[Data in this exercise]:
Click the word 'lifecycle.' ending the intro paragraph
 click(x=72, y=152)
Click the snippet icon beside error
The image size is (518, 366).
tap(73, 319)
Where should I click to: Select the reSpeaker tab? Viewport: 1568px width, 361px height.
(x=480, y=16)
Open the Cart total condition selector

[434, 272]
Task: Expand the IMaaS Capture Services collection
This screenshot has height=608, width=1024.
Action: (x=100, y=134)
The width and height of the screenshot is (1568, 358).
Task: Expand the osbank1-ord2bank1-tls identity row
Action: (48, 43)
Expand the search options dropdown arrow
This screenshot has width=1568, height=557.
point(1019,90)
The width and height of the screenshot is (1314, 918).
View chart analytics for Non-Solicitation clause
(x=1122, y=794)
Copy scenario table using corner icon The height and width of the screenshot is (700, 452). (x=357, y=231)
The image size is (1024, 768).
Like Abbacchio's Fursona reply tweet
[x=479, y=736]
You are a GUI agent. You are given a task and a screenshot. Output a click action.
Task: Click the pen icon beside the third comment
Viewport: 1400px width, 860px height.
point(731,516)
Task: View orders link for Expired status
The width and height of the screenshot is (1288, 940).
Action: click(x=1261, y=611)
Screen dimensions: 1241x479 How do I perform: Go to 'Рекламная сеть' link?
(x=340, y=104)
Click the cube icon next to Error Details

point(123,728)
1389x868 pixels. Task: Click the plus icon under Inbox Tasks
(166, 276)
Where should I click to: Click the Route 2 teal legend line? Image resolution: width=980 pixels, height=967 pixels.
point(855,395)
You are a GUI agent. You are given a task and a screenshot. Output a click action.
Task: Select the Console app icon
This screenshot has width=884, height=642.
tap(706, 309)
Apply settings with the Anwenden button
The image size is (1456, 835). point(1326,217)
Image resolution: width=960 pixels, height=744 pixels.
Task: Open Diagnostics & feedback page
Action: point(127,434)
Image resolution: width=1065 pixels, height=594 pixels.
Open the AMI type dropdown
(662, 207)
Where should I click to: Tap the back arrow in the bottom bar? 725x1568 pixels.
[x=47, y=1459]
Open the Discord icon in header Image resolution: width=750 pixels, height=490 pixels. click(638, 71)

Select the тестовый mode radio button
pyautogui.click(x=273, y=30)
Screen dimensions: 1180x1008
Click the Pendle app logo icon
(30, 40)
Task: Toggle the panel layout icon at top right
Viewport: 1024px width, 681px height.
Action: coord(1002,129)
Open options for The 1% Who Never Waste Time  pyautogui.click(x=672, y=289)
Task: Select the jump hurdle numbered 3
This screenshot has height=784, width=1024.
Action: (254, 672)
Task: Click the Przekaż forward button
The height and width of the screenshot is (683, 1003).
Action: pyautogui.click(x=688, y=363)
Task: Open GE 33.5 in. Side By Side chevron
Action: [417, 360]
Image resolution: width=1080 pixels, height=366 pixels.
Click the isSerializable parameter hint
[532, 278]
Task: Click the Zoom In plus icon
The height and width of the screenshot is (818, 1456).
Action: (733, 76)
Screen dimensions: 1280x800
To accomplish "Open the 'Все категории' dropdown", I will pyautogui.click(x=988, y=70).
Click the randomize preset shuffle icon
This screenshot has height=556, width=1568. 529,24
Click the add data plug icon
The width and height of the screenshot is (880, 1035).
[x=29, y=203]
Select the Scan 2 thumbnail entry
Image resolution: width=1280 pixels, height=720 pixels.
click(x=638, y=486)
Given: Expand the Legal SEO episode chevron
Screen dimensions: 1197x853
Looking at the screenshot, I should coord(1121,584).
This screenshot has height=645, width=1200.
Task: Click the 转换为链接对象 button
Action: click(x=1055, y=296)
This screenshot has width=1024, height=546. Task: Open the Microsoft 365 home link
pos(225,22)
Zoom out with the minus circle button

[What needs to be done]:
The answer must be the line containing "Click the randomize preset shuffle icon" and every line after it to the end of the records, repeated exactly.

[Reply to the exercise]:
Click the randomize preset shuffle icon
This screenshot has height=556, width=1568. 529,24
Click the add data plug icon
The width and height of the screenshot is (880, 1035).
[x=29, y=203]
Select the Scan 2 thumbnail entry
Image resolution: width=1280 pixels, height=720 pixels.
click(x=638, y=486)
Given: Expand the Legal SEO episode chevron
Screen dimensions: 1197x853
Looking at the screenshot, I should coord(1121,584).
This screenshot has height=645, width=1200.
Task: Click the 转换为链接对象 button
Action: click(x=1055, y=296)
This screenshot has width=1024, height=546. Task: Open the Microsoft 365 home link
pos(225,22)
Zoom out with the minus circle button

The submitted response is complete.